Westpac unveils wealth business changes
Westpac’s wealth restructure will see top executives depart and about 900 jobs lost as planners move to a boutique firm.
Westpac Bank has unveiled a sweeping restructure of its wealth business that will see two of its top executives part ways with the bank and many of its financial planners offloaded to boutique firm Viridian Advisory.
The changes are expected to mean the loss of about 900 full-time jobs at the bank, although Westpac says it will try to redeploy some of those roles.
The restructure will result in Westpac’s wealth division BT Financial Group being subsumed into the bank’s consumer and business bank, spurring the departure of BT boss Brad Cooper, according to an ASX statement.
Head of the consumer bank George Frazis has also flagged his departure from Westpac to pursue “other leadership opportunities”.
Under the changes, Westpac’s private wealth, platforms and investments and superannuation businesses will move into an expanded business division, while the insurance business will move into the consumer division.
The head of Westpac’s business bank, David Lindberg, will take over as head of the consumer division, while general manager commercial banking Alastair Welsh will lead the business unit on an acting basis.
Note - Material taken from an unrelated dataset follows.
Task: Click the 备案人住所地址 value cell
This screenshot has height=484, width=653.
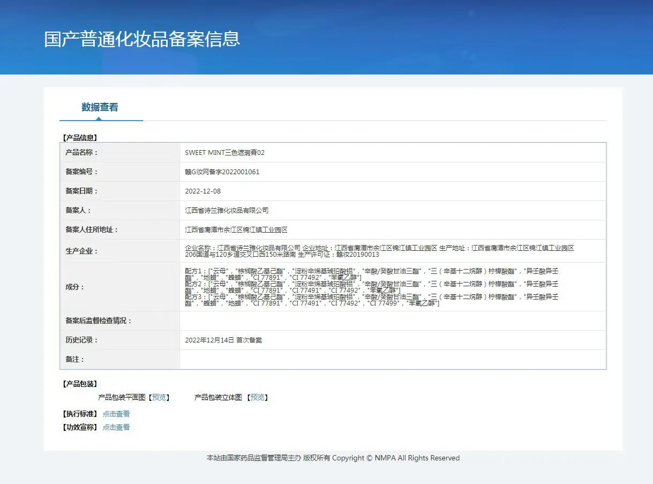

Westpac will conduct a global executive search for Mr Lindberg’s replacement.
The changes put the spotlight on potential successors to Westpac chief executive Brian Hartzer, with Mr Lindberg now likely to be seen as a good candidate alongside others including institutional boss Lyn Cobley.
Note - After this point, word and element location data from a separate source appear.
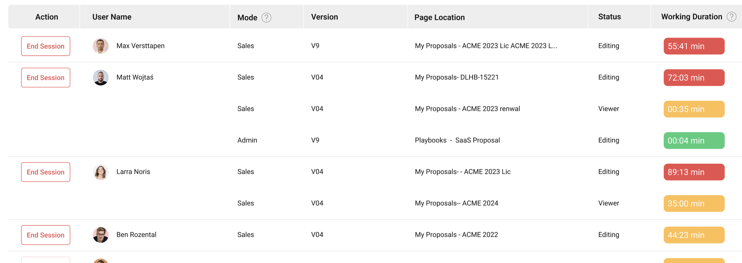Click the Page Location column header

tap(440, 17)
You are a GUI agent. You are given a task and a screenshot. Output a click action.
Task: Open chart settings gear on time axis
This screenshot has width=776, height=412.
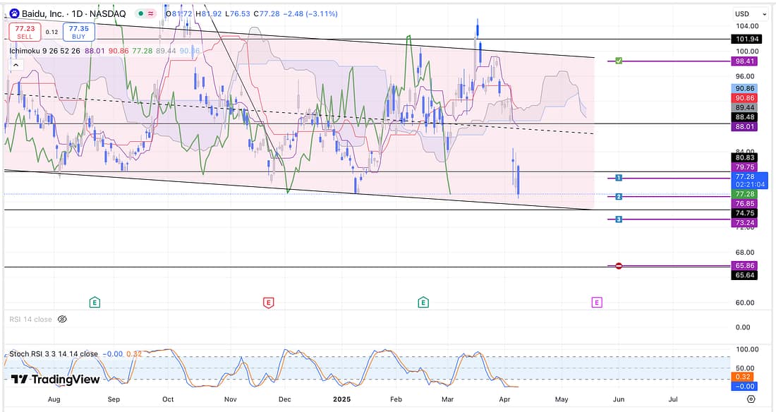(x=751, y=399)
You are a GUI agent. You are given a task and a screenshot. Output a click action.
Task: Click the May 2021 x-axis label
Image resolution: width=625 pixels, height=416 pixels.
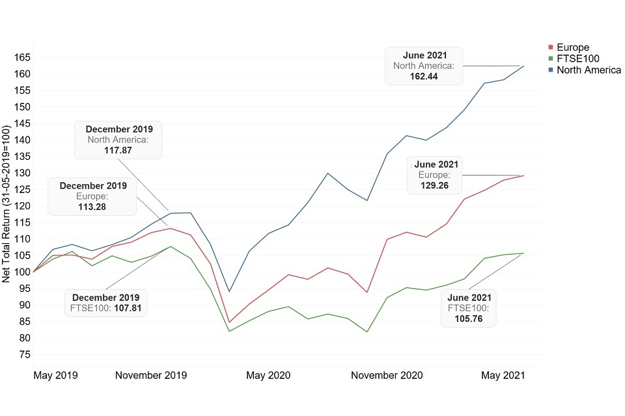point(503,375)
As flagged by The Australian yesterday Westpac has also entered a deal to sell its financial planning arm.
Westpac’s exit will see Viridian offer employment to around 175 BT financial advice salaried advisers and other management and support staff, the statement said.
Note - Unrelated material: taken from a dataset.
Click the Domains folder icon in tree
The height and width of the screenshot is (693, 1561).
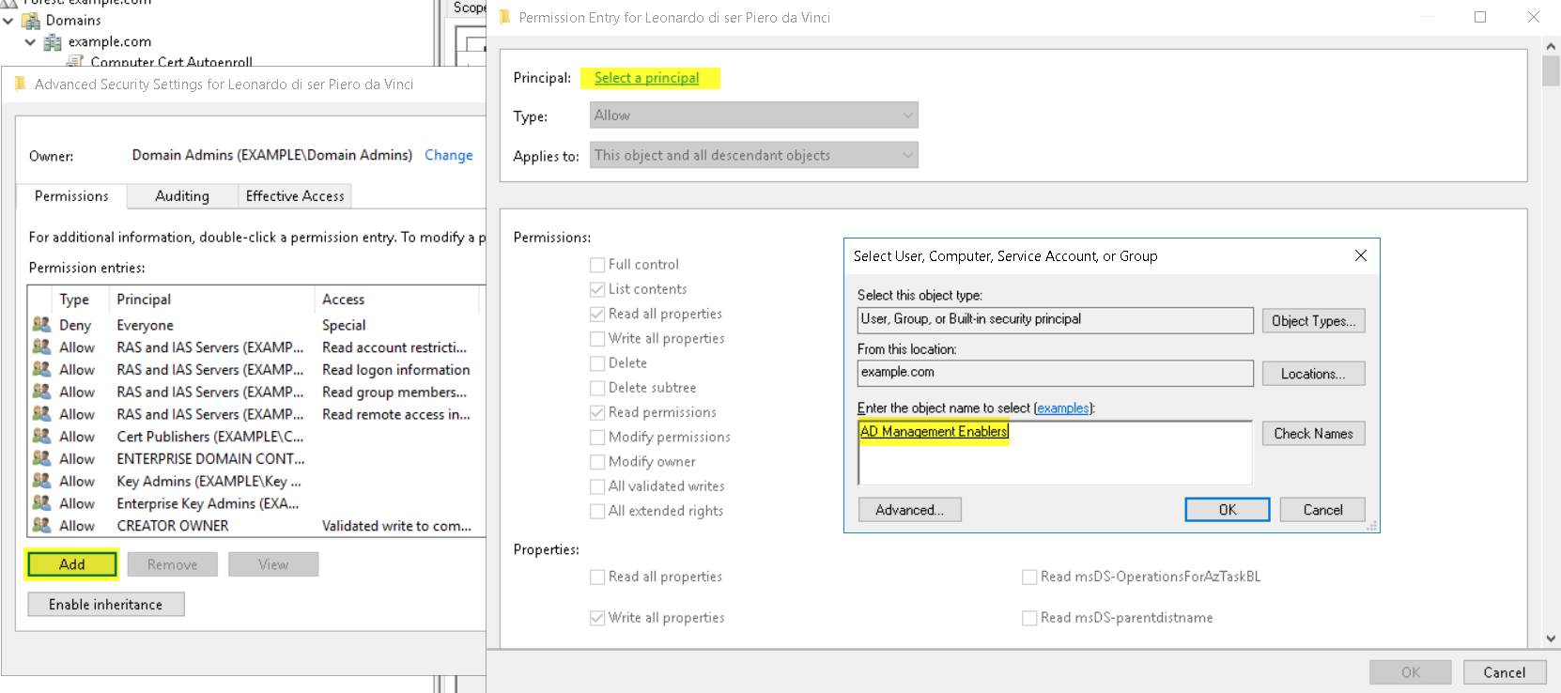31,21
Westpac expects the changes will see job reductions of about 900 full time employees at the bank, depending on how many planners accept the offer to move to Viridian.
According to sources, partnership planners not moving to Viridian will be offered redundancy payments.
Mr Hartzer is said to have held a phone hook-up with his extended leadership team this morning to flesh out the details of the restructuring changes and planning divestment.
Viridian will also start supporting many ongoing advice customers who consent to transition from the anticipated completion date of June 30.
BT planning licensees currently operating under the Securitor and Magnitude dealer groups will be “assisted with different options, including self-licensing or moving to another licensee, which may include Viridian”.
Mr Hartzer said the overhaul of the wealth business was expected to be earnings-per-share positive in 2020 due to exiting a “high cost, loss-making business”.
“The decision to exit the provision of personal financial advice by financial advisers under
our licence has not been taken lightly, and our priority is to ensure the smoothest possible
transition for customers, advisers, and support staff,” Mr Hartzer said.
The one-off impacts from the transaction and implementation will be spread over financial years 2019 and 2020.
Westpac outlined initial estimates of one-off costs of $250 million to $300 million, and said proceeds from the sale will depend on the size of the business that transitions to Viridian.
The Australian first foreshadowed talks between Westpac and Viridian over the planning business a month ago.
Westpac shares were up 0.58 per cent to $26.68 in early trade.